-- The data --
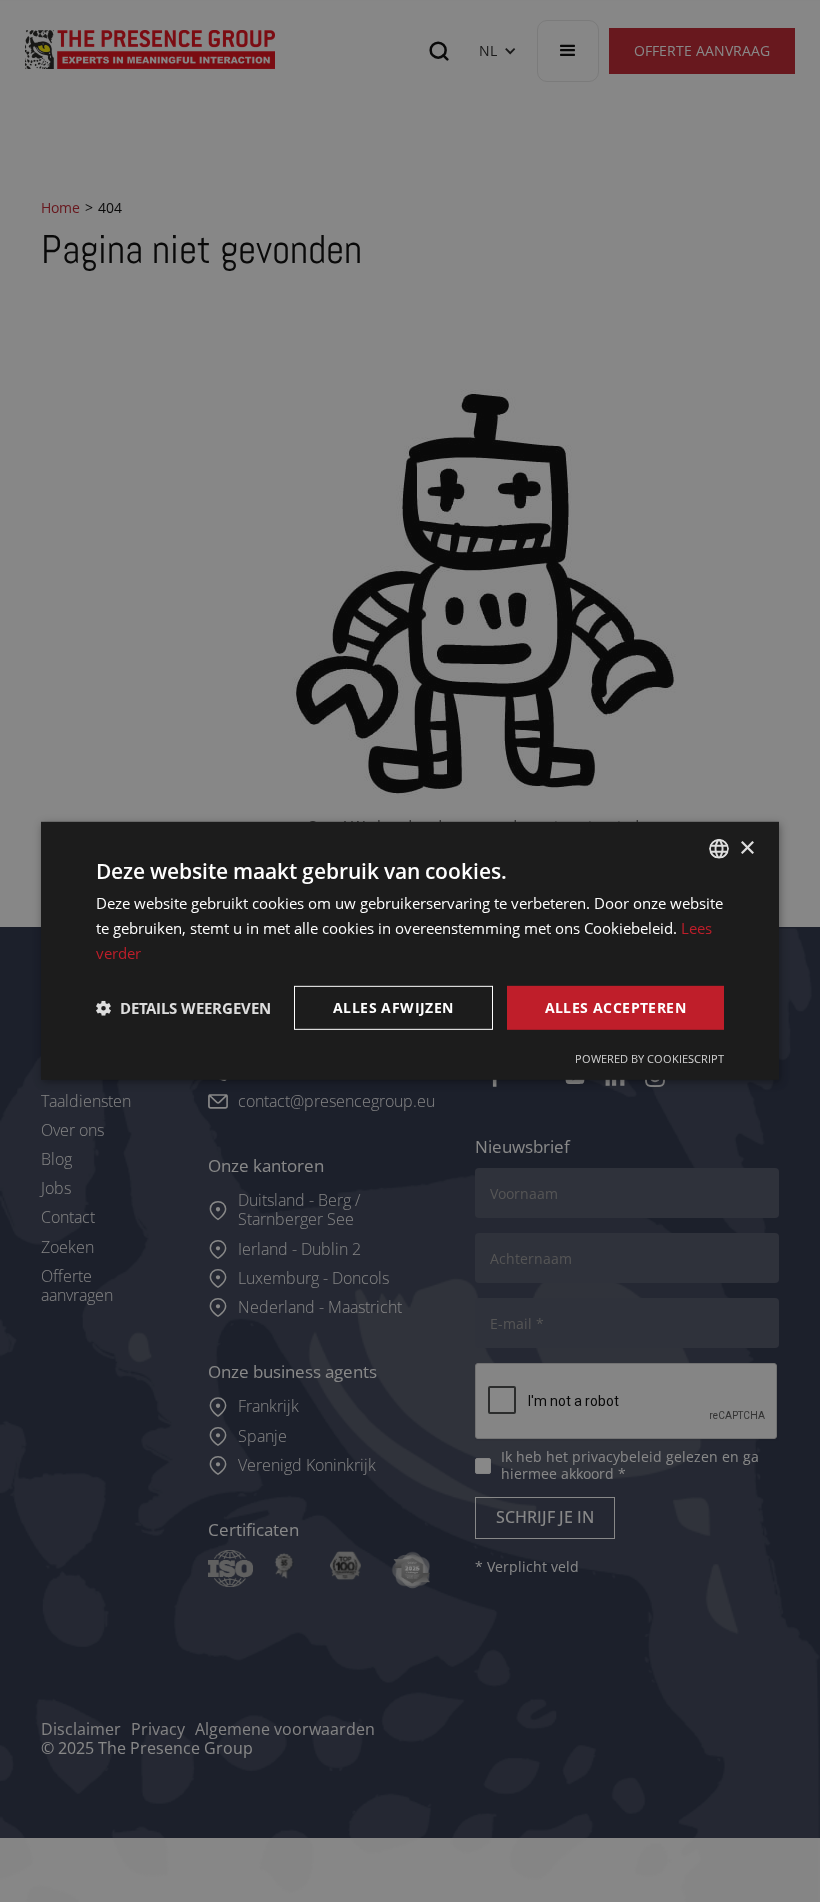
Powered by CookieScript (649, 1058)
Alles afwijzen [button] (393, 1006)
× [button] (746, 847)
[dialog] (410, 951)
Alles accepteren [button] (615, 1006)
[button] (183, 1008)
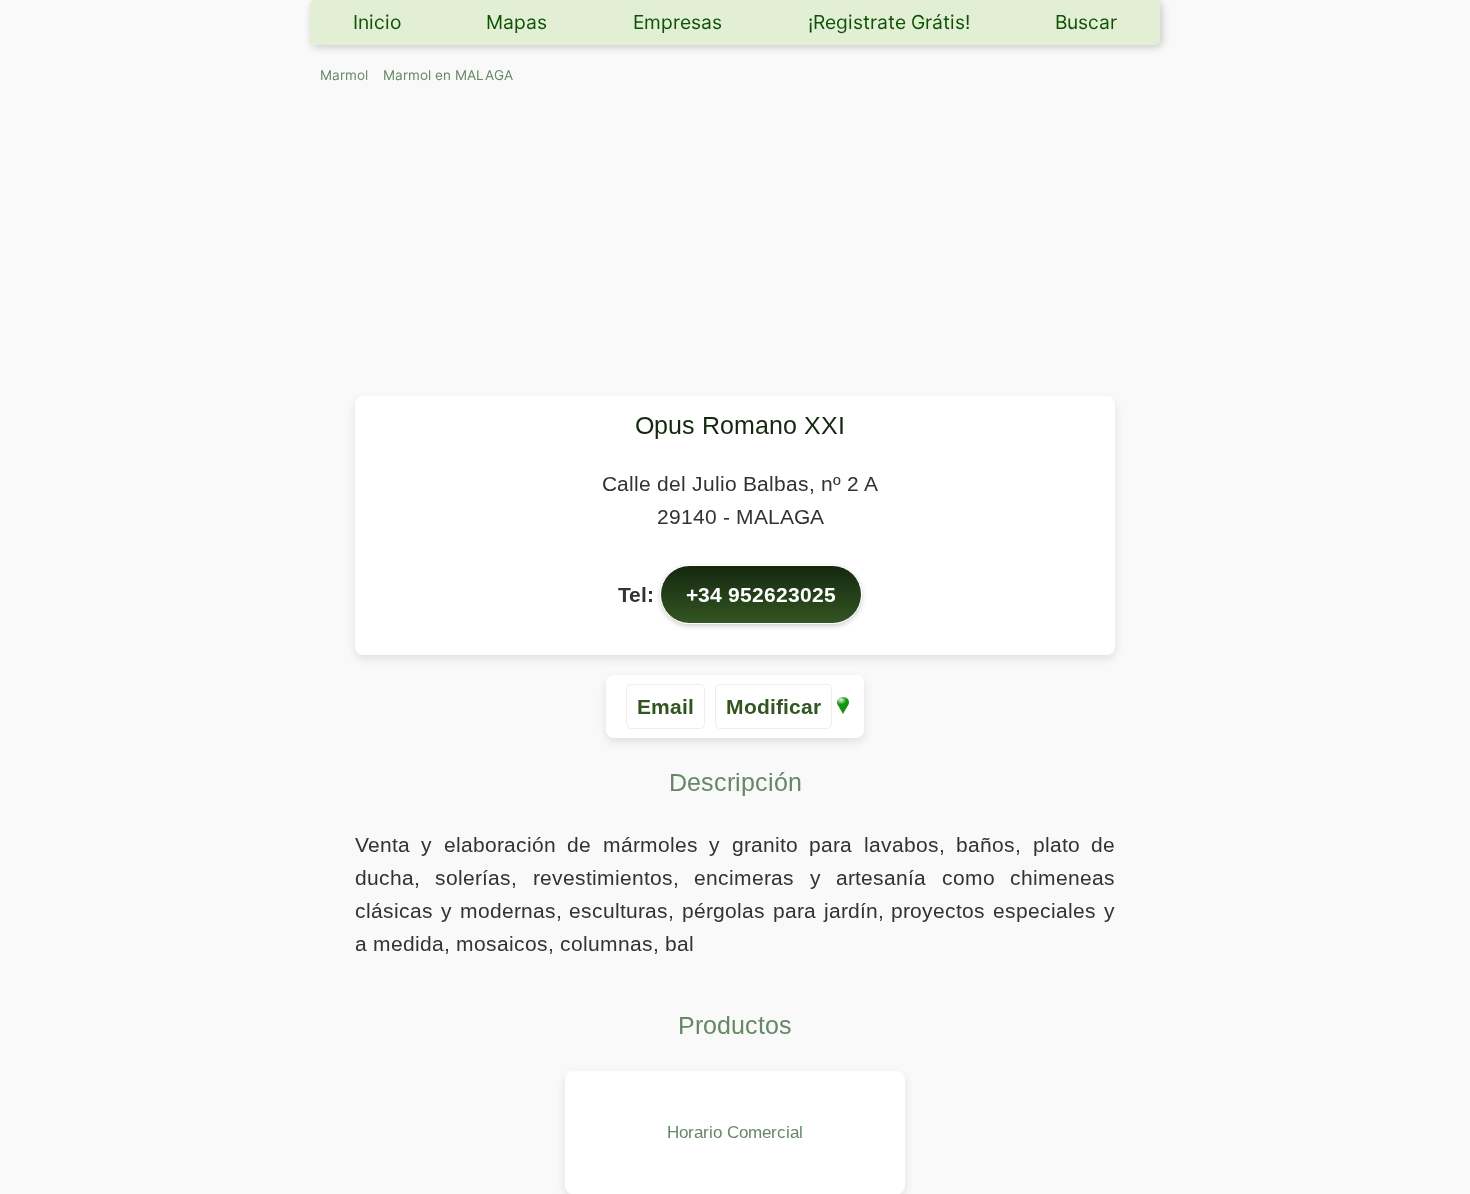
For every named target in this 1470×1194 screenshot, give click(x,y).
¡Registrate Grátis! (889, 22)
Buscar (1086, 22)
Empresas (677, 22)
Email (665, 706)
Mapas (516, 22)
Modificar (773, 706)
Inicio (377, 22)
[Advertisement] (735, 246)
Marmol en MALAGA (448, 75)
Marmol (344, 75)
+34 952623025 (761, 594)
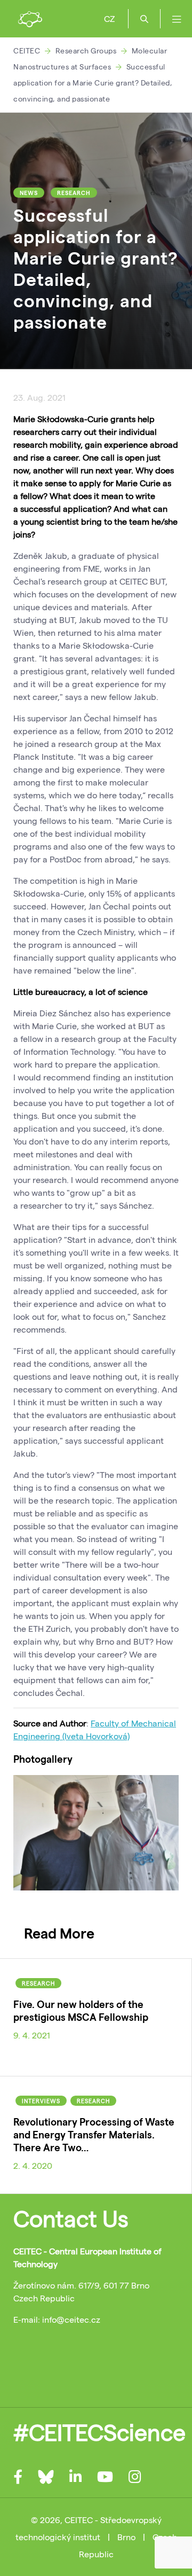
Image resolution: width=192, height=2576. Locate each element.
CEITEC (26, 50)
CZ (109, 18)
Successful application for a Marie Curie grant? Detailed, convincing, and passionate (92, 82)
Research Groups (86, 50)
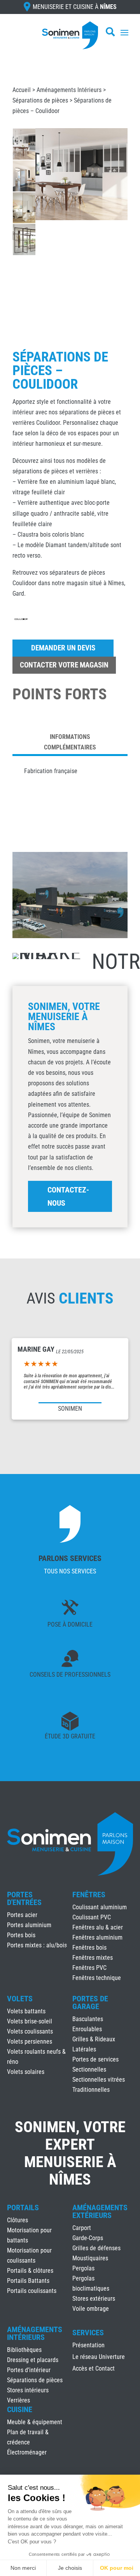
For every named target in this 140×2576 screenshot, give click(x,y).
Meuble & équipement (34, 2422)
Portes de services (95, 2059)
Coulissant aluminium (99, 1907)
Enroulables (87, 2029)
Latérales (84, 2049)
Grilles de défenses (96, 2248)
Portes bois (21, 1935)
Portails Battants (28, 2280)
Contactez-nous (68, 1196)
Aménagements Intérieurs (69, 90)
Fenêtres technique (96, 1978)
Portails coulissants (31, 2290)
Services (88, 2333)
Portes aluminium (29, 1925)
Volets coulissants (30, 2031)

-- The task --
From the very first line of the listing above through the line that holds "Portes aluminium (29, 1925)", write out each line exactly as it stands, leaving pictures out.

-- Exercise result --
Powered by CookieScript (649, 1058)
Alles afwijzen [button] (393, 1006)
× [button] (746, 847)
[dialog] (410, 951)
Alles accepteren [button] (615, 1006)
[button] (183, 1008)
For every named target in this 1470×1194 screenshot, give click(x,y).
¡Registrate Grátis! (889, 22)
Buscar (1086, 22)
Empresas (677, 22)
Email (665, 706)
Mapas (516, 22)
Modificar (773, 706)
Inicio (377, 22)
[Advertisement] (735, 246)
Marmol en MALAGA (448, 75)
Marmol (344, 75)
+34 952623025 (761, 594)
Image resolution: width=192, height=2576. Locate each element.
CEITEC (26, 50)
CZ (109, 18)
Successful application for a Marie Curie grant? Detailed, convincing, and passionate (92, 82)
Research Groups (86, 50)
For every named target in this 140×2576 screenshot, give click(x,y).
Meuble & équipement (34, 2422)
Portes de services (95, 2059)
Coulissant aluminium (99, 1907)
Enroulables (87, 2029)
Latérales (84, 2049)
Grilles de défenses (96, 2248)
Portes bois (21, 1935)
Portails Battants (28, 2280)
Contactez-nous (68, 1196)
Aménagements Intérieurs (69, 90)
Fenêtres technique (96, 1978)
Portails coulissants (31, 2290)
Services (88, 2333)
Portes aluminium (29, 1925)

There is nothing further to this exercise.